Task statement
Put the entries from the line that contains "Image resolution: width=245, height=2576." through the line that contains "fuck (85, 283)", both included, into a Markdown table with the columns Row and Line. Fill Row with each line's number, fill Line with the line itself, and leave out blank lines.

Input data
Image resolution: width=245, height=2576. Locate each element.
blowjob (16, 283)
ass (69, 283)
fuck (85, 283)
---
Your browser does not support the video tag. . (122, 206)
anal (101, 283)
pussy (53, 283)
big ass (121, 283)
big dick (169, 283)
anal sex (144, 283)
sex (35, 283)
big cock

Reply to the task
| Row | Line |
|---|---|
| 1 | Image resolution: width=245, height=2576. Locate each element. |
| 2 | blowjob (16, 283) |
| 3 | ass (69, 283) |
| 4 | fuck (85, 283) |